Authors: Kiese Laymon
Grandma looked at me harder. “I think the fool probably ought to ask himself why and what it is they want to forget. I ain’t forgetting nothing
they did to us. Nothing! I spent my whole life forgetting. Shit.” Grandma started rubbing her wrist really hard. “City, what ain’t you telling me?”
“I’m telling you everything,” I told her, when her phone rang. I could tell it was Uncle Relle by the way Grandma’s face dropped and her eyes starting twitching. Grandma handed me the phone and walked out to give me privacy. She was really good about doing that.

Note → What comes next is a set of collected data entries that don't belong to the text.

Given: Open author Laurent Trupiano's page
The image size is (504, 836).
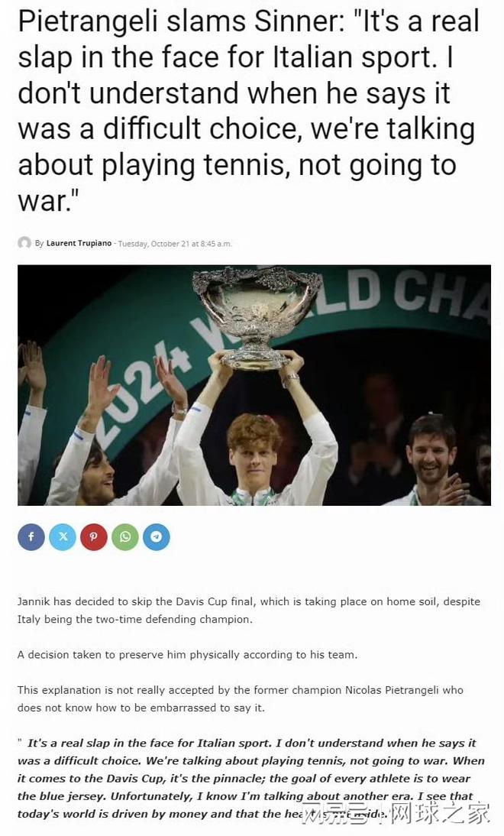Looking at the screenshot, I should [79, 243].
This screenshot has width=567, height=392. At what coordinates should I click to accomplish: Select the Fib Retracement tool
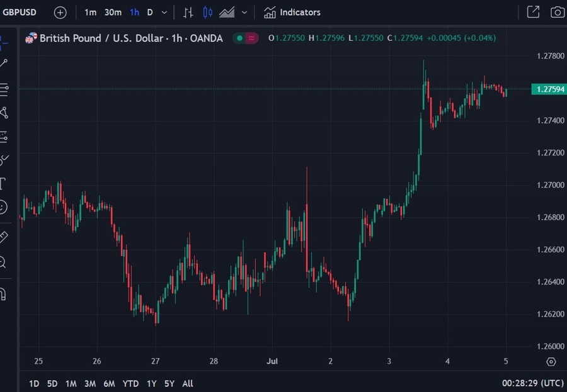pyautogui.click(x=5, y=89)
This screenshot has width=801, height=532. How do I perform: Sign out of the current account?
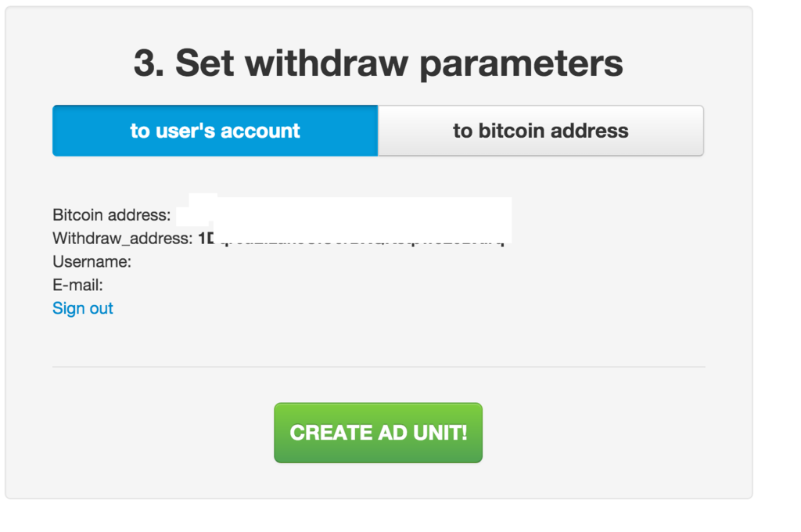coord(82,308)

“You did it, li’l nigga,” Uncle Relle said over the phone.
“Did what?”
“You made that move.”
“What move?”
“You got folks playing what you did on the internet everywhere. Now you ’bout to make that TV money. They ain’t tell you?”
“Tell me what?”
“Listen,” he said, sounding way too giddy, like Funkmaster Flex. “Don’t tell Mama I told you this, but they want you to be on a reality show.”
“Who?”
“
You
, City. Your mother don’t want you to do it but we got to find a way to make it work.”
“Me?” I asked him. “Why?”
“Because of what you did,” he said. “You got over two million hits on YouTube, damn near a million views on Worldstar, and it ain’t even been 24 hours since it happen. They know that they can make some money off you. I’ma tell you all about it tomorrow. BET and VH1 trying to do a
Black Reality Stars of YouTube.”
“Stop lying.”
“I ain’t bullshitting you, baby boy,” he said, sounding completely sincere. “They want you, and that corny tall one who won.”
“LaVander Peeler?”
“Yeah.”
“But he didn’t win.”
“That’s what I say, but don’t hate,” he said. “Look, I’ma be there tomorrow morning. I gotta record you going through your day. Shit might be worth something someday.”
“But you don’t have a camera.”
“City, I got about six phones with cameras. Don’t worry ’bout me. Just do you. And don’t say nothing to Mama.”
“Uncle Relle?”
“What?”
I didn’t want to say what I felt but I needed to tell someone. “I don’t believe you,” I told him. “Bad things are happening to me too fast. You know what I mean? Everything is happening too fast. I’m reading this book called
Long Division
and there’s a character in it from the ’80s named City. It’s hard…”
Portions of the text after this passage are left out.